Passage provided ->
HUMAN-NETS Digest Wednesday, 20 Feb 1985 Volume 8 : Issue 6
Responses to Queries - Computer Ethics Research &
Non-computer user's use of Electronic Mail,
Computers and the Law - MOG-UR update,
Computer Networks - Stargate (3 msgs),
Computers and People - CDs vs Books
Subject: Re: Computer Ethics Research
Date: 09 Feb 85 11:49:54 PST (Sat)
The most important practice I have discovered for supporting good
computer ethics and avoiding computer abuse is maintaining a
cooperative and fairly open social environment, with administrators
and managers in good communication with users and restrictions
minimized and downplayed. I have learned this lesson at both
industrial and academic sites. This is actually no different from
avoiding abuse in other social environments.
On systems where computer management is heavy handed or isolated, some
users become alienated and try to break system security. In general,
the more security is touted, and the more access restrictions are
tightened, the harder some users will try to break them. Many
computer users are very interested in the systems they use. If most
system information is gratuitously off-limits, they will not see any
reason not to try to get at it. They quickly get used to breaking
On more enlightened systems, access restrictions are minimized. Where
restrictions must be applied, the users are notified, the situation
explained, and their cooperation is requested. It is never implied
that the security mechanisms are unbreakable. If anything, it is
implied that they are breakable, but users are requested not to.
Penalties are never alluded to.
Note that this is similar to normal practices of physical security.
If people started putting bank vaults in your office, and warning you
about the heavy penalties of being caught hunting through other
people's desks, etc., it would chill the social atmosphere. Yet with
normal (easily breakable) curtesy locks on private materials, few
people would consider breaking in.
In line with this user oriented viewpoint, the security of personal
files should always be a personal matter, with users able to limit the
access to their own data from other users AND from administrators.
Despite the current lack of legal protection for the privacy of user's
data files, user files that are read protected should be treated as
you would treat letters left in an employee's desk, i.e., as private.
If systems people don't respect a user's privacy, why should a user
respect the privacy of system files?

Data section ->
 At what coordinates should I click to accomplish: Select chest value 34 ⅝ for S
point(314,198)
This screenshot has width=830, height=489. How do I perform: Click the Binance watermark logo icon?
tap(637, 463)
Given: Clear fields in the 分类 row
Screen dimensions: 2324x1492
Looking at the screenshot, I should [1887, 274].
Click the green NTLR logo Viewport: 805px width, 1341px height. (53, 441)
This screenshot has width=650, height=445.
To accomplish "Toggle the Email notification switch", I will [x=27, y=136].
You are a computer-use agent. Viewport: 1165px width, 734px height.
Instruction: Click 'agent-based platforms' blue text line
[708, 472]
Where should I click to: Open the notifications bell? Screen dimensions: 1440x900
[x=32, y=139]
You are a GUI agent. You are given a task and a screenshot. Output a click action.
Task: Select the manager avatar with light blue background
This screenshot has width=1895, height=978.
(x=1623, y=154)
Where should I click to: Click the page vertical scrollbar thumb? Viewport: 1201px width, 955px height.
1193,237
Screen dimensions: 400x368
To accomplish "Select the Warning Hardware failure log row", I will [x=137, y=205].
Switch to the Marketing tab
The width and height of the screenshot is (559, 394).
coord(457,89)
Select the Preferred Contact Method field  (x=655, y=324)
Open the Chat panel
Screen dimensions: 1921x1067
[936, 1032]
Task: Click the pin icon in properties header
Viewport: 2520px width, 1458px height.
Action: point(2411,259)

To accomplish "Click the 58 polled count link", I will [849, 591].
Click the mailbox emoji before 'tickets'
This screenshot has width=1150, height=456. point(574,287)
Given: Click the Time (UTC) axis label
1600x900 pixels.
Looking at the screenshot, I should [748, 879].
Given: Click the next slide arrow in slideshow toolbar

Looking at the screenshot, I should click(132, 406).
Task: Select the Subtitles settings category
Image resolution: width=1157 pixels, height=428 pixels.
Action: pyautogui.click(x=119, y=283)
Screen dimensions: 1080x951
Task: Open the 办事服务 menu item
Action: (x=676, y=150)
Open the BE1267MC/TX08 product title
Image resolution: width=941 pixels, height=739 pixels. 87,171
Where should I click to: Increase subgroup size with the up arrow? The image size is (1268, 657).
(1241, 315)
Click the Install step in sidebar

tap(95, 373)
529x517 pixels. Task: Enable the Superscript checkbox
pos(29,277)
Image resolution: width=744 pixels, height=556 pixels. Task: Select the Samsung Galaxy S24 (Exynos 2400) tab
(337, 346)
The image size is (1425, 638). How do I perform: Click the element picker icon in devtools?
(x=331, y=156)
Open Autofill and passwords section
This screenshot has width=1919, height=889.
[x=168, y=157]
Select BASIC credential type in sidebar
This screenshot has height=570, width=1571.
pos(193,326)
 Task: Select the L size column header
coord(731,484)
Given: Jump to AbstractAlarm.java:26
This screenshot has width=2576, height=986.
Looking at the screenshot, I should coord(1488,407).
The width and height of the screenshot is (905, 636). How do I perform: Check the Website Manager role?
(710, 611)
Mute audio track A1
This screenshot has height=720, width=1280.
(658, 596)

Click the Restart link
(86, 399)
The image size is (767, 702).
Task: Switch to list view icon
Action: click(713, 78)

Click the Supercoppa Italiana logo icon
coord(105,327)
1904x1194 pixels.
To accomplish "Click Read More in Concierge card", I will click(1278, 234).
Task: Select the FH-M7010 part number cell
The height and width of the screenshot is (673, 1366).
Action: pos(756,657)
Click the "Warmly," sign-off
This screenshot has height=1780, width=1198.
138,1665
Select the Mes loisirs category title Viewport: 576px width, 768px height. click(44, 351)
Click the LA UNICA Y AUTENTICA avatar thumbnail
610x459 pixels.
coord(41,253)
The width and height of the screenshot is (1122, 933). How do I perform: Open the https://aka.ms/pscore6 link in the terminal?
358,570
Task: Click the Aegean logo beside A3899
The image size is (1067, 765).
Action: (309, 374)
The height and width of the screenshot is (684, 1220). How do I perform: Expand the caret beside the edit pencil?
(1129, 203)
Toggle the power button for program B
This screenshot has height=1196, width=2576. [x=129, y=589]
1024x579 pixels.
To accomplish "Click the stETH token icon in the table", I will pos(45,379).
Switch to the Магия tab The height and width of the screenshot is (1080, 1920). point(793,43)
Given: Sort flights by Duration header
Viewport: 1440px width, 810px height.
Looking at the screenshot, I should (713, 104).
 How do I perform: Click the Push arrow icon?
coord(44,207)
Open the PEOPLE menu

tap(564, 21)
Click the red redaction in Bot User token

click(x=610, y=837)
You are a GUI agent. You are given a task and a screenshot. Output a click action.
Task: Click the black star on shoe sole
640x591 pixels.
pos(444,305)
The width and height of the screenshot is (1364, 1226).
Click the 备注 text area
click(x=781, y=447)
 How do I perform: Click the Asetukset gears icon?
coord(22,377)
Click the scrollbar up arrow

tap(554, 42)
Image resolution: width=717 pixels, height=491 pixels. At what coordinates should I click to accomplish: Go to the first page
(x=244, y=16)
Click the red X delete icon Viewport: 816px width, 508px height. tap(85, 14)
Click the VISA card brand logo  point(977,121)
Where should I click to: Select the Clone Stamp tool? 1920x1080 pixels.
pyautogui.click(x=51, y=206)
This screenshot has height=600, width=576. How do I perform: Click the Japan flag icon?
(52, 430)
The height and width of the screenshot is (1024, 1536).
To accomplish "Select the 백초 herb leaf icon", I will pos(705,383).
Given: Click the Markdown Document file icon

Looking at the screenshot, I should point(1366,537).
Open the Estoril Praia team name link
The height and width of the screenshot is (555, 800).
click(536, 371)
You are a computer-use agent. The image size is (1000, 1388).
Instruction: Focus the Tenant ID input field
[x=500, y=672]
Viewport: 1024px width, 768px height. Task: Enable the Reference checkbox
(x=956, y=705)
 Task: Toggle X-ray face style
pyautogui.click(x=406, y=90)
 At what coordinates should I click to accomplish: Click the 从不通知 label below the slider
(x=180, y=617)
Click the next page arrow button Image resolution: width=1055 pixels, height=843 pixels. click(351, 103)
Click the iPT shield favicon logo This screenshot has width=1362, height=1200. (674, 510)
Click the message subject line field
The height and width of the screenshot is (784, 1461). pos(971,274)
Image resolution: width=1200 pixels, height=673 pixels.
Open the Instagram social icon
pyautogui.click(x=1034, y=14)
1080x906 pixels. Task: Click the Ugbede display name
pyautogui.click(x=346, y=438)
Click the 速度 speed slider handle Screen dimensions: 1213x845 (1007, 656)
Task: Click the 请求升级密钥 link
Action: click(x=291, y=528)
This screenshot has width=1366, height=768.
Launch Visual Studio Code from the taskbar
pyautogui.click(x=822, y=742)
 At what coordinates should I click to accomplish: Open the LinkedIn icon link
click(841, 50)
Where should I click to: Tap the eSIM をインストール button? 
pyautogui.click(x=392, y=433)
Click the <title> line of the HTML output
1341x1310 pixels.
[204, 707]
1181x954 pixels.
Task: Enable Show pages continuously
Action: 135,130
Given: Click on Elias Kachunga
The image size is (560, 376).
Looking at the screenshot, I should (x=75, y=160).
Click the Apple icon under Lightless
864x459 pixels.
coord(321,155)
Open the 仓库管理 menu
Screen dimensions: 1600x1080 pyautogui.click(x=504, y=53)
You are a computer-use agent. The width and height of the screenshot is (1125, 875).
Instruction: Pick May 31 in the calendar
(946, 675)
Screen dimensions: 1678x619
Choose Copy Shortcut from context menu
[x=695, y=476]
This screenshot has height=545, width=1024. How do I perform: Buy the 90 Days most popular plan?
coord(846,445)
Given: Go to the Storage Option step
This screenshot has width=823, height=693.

Stated task ->
Decide whether each statement agrees with the computer ethics reply, answering yes or no and quoting the words of the reply that settle it: (a) On more enlightened systems, users are told that the security mechanisms cannot be broken. (b) The writer learned the lesson about an open social environment at both industrial and academic sites. (c) Administrators should be able to read any user's files no matter how the user has set access.

Task response ->
(a) No: "It is never implied that the security mechanisms are unbreakable."
(b) Yes: "I have learned this lesson at both industrial and academic sites."
(c) No: "with users able to limit the access to their own data from other users AND from administrators."